- **Work to do**:
Edit the records from the line that contains "Click the Sort sections button" through the end of the records, changing "Screen dimensions" to "Screen size" and leaving everything else unchanged. Return only those lines, without the pictures.

- **Data lines**:
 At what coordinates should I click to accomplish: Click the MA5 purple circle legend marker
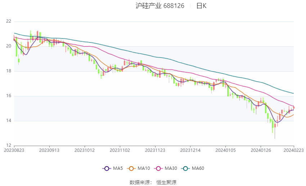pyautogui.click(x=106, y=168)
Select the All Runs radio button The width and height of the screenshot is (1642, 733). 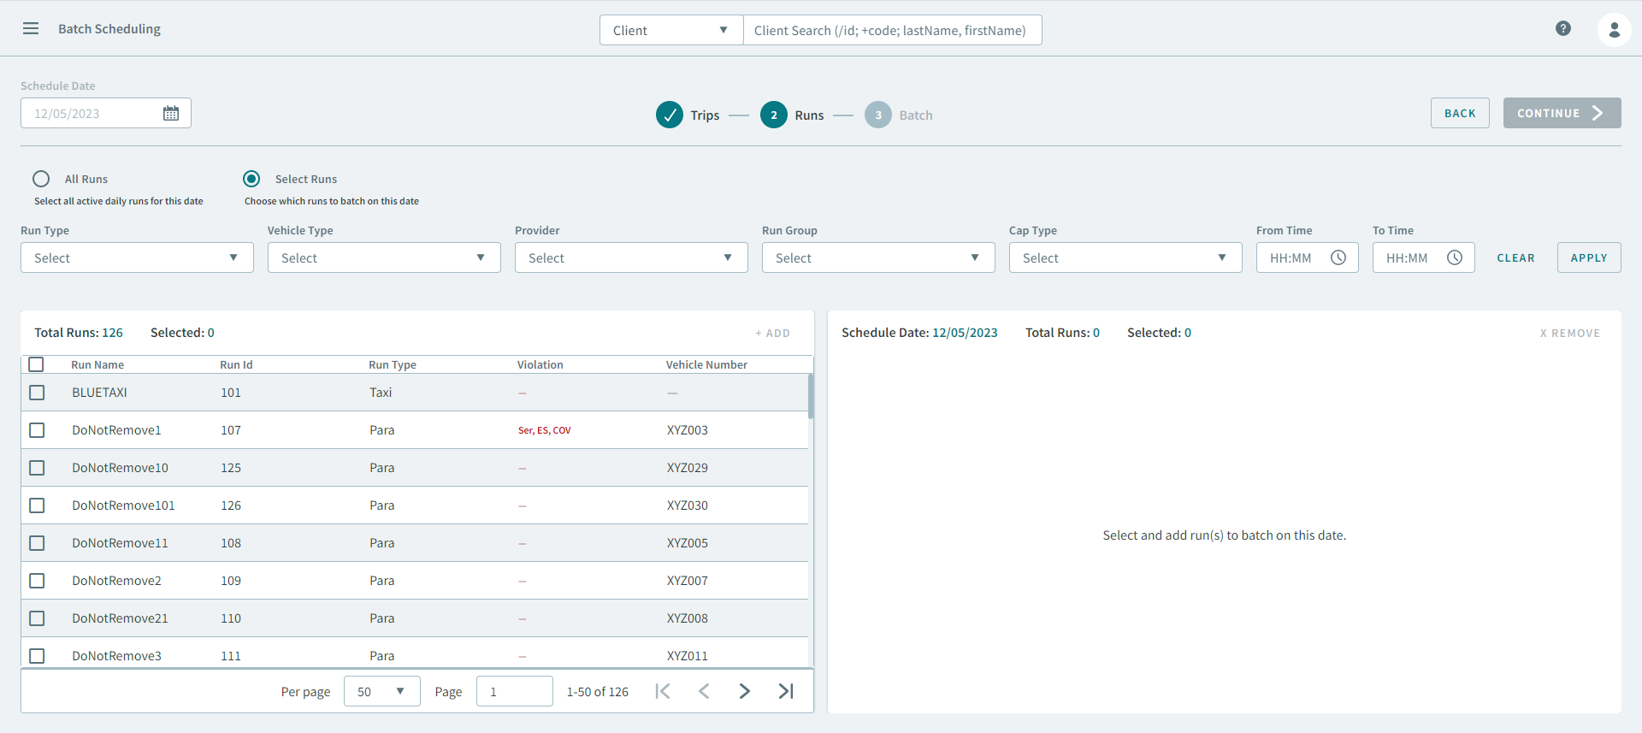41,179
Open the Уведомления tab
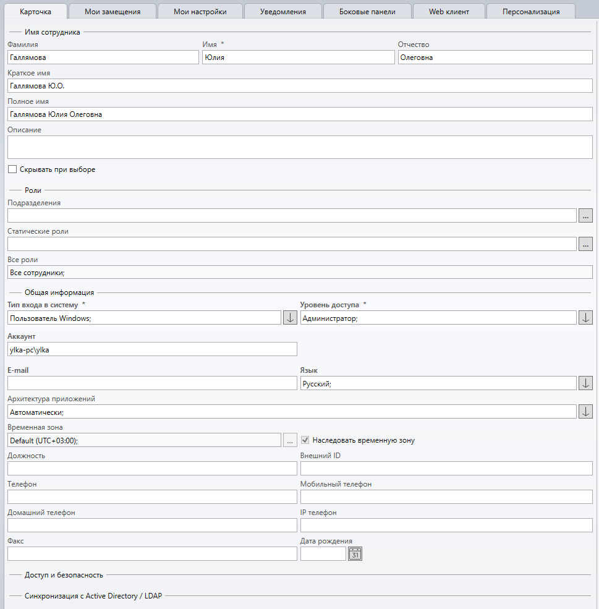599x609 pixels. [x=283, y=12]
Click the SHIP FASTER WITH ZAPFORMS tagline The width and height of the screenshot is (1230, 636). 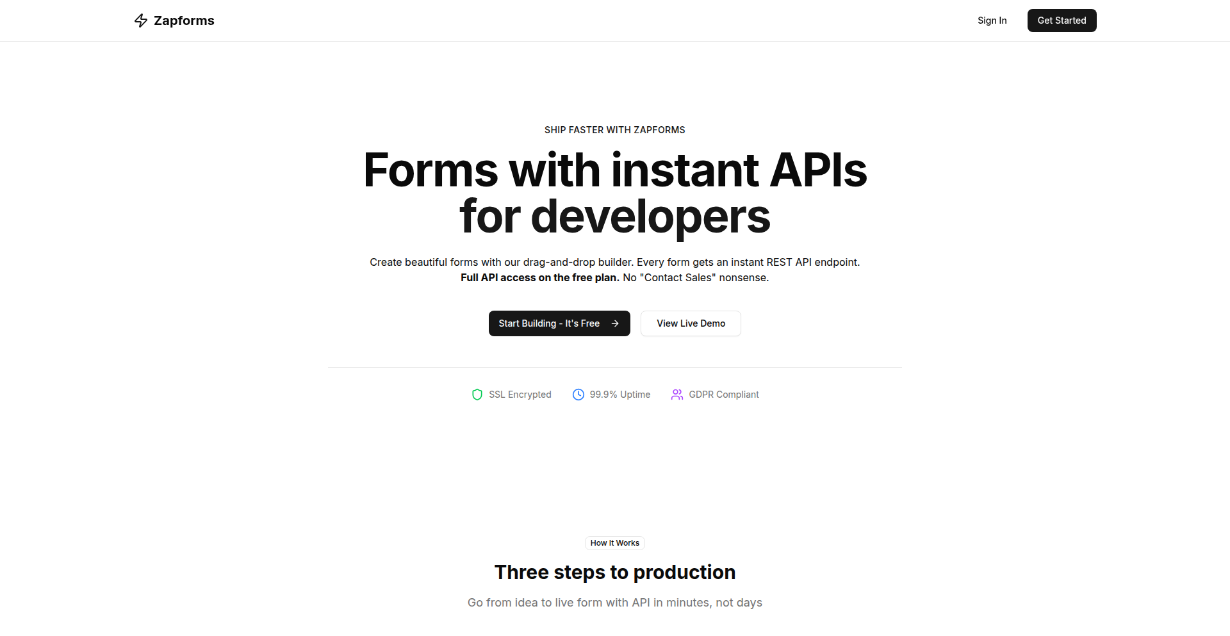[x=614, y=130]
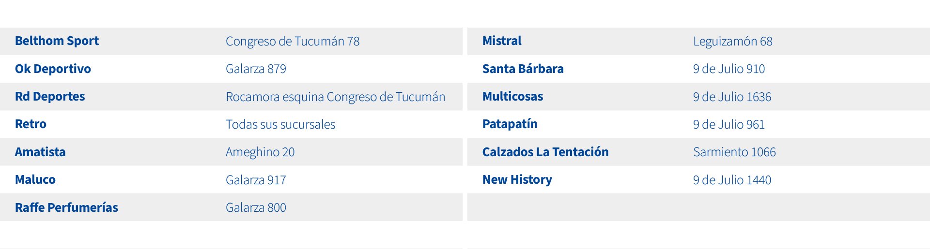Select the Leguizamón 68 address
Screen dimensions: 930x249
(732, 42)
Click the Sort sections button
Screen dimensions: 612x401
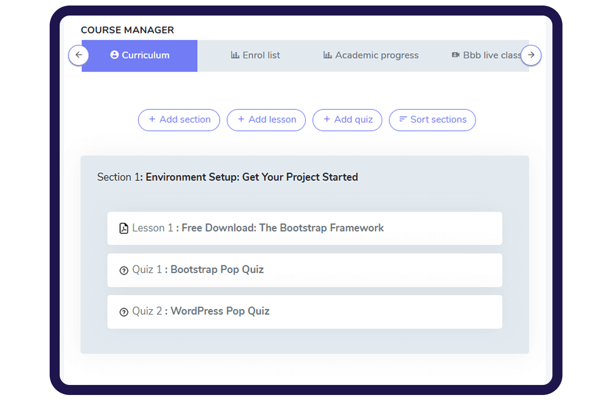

- **Full answer**:
Click the Sort sections button
Screen size: 612x401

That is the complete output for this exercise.